The last digits of triples of consecutive primes

I found last week’s news about patterns in last digits of consecutive primes to be really interesting. Here’s Evelyn Lamb’s piece about the new paper:

Peculiar Pattern Found in “Random” Prime Numbers

Although the main results in the paper are way over my head, I thought it would be fun to try to understand the results a bit more. I decided to look at the last digits (in base 10) of triples of consecutive primes. Mathematica makes this task pretty simple since there is a function Prime[i] which tells you the i^{th} prime number.

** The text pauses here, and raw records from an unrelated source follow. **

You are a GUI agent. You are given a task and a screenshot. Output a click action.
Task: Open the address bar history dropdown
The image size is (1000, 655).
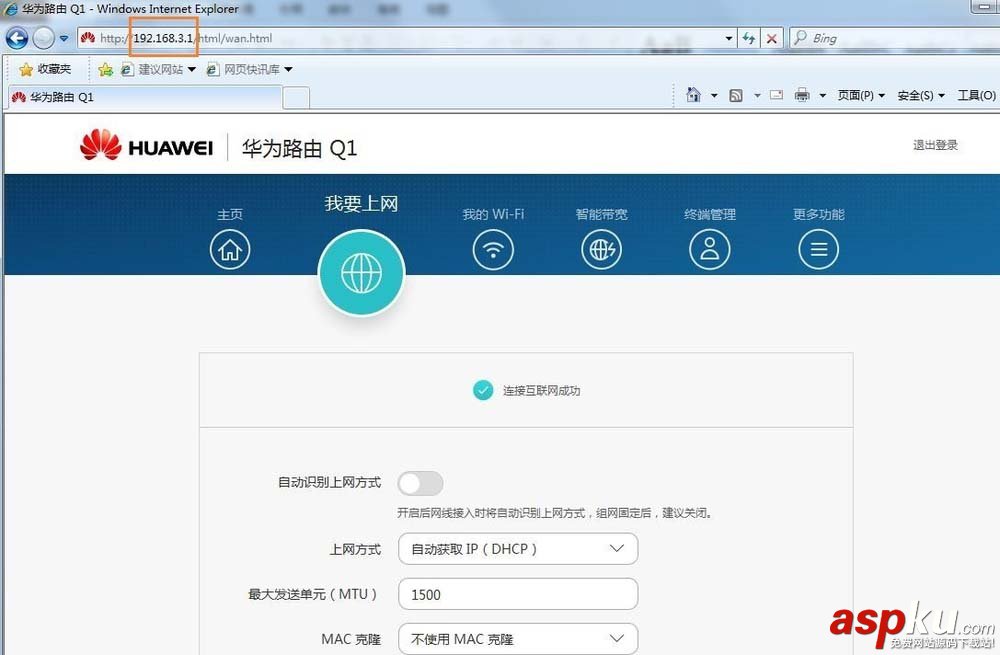[x=728, y=38]
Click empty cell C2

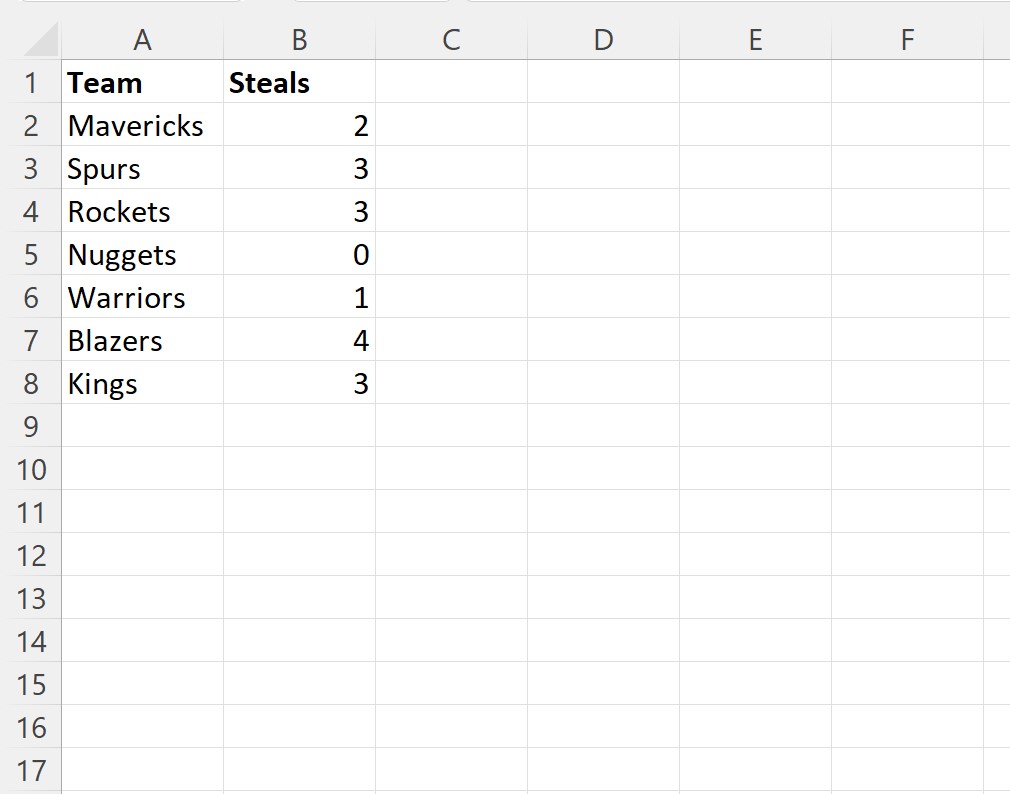452,125
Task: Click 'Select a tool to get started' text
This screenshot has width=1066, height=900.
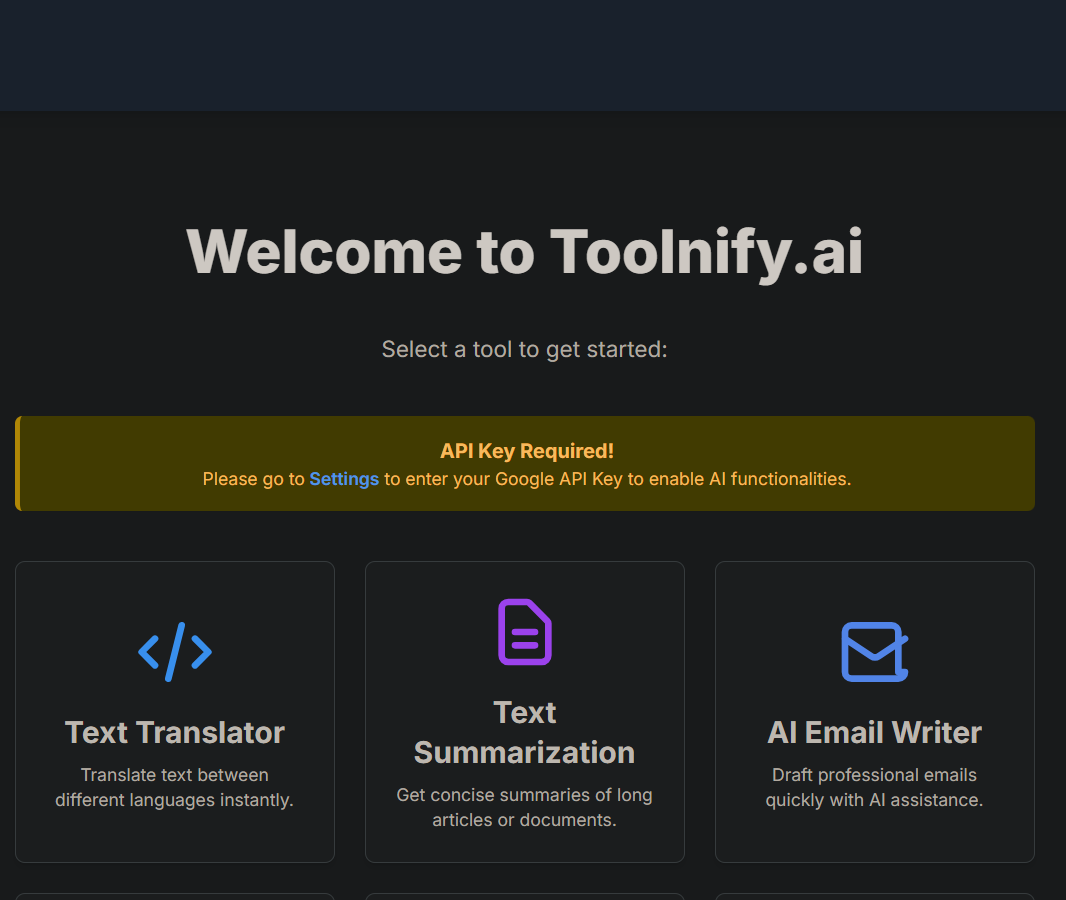Action: click(x=525, y=349)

I was surprised by some of the patterns.

Looking at the primes from 11 until the prime number 100,000,000 (that’s 2,038,074,743 if you are interested!) I found these results in the last digits of triples of consecutive primes:

(1,1,1) occurs 752,992 times, and
(9,9,9) occurs 752,902 times.

(3,3,3) occurs 737,172 times, and
(7,7,7) occurs 735,435 times.

and for the most frequently occurring patterns:

(9,1,7) occurs 2,429,154 times, and
(3,9,1) occurs 2,429,802 times.

(the full list is at the bottom of the page)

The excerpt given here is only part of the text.